>> start Page text

Every Saga Has a Beginning
Check out the the table of contents that contains all the articles in this series.
Welcome to A Practical Guide to Kubernetes, an article series about Kubernetes.
In this series, I plan to start from the very basics and build upon the foundation we’ve created later.
I will assume nothing and build a knowledge base bit by bit that will help whether you are just beginning to learn Kubernetes or you are a seasoned Kubernetes expert. We do not call this site Zero to Hero for nothing, do we 😉?
We will start the series with with an introduction to the basics of Kubernetes and what it is used for. We will give a high-level overview of the architecture of Kubernetes and its main components, as well as an explanation of its main use cases.
From there, we will move on to more specific topics, such as how to set up and configure a Kubernetes cluster, how to deploy applications to a Kubernetes cluster, and how to manage and monitor a Kubernetes cluster.

>> end Page text
>> start Supplied material

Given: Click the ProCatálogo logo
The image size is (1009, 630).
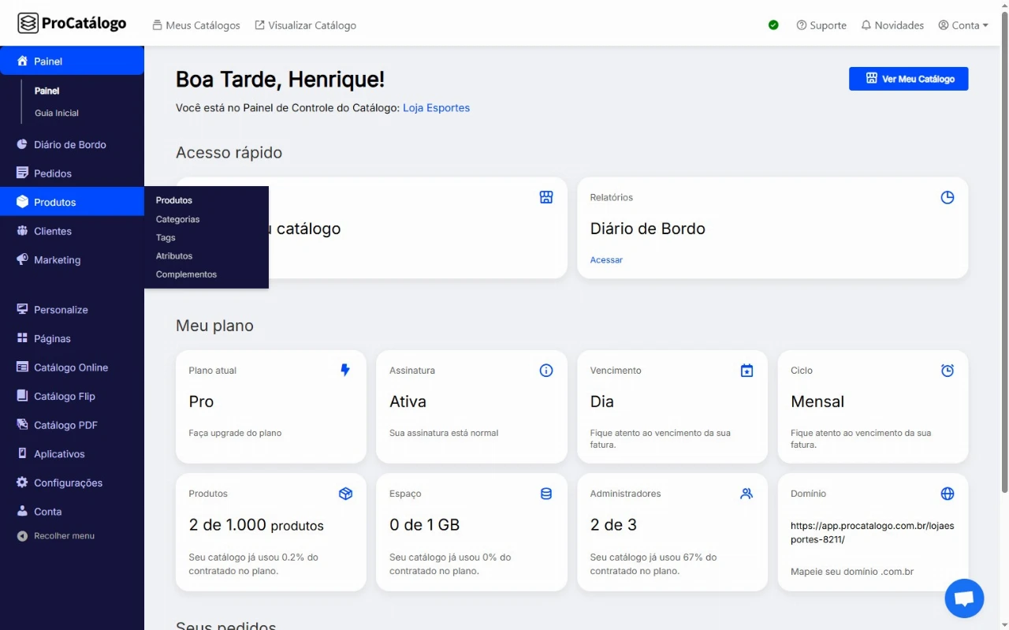Looking at the screenshot, I should point(72,24).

>> end Supplied material

What is asked:
• a. From the Kubernetes series introduction, retype the part that opens with the words containing "We will start" and closes with "a Kubernetes cluster.".
• b. According to the Kubernetes series introduction, what will the series start with?

Task-by-task answers:
• a.
We will start the series with with an introduction to the basics of Kubernetes and what it is used for. We will give a high-level overview of the architecture of Kubernetes and its main components, as well as an explanation of its main use cases.
From there, we will move on to more specific topics, such as how to set up and configure a Kubernetes cluster, how to deploy applications to a Kubernetes cluster, and how to manage and monitor a Kubernetes cluster.

• b. The series will start with an introduction to the basics of Kubernetes and what it is used for.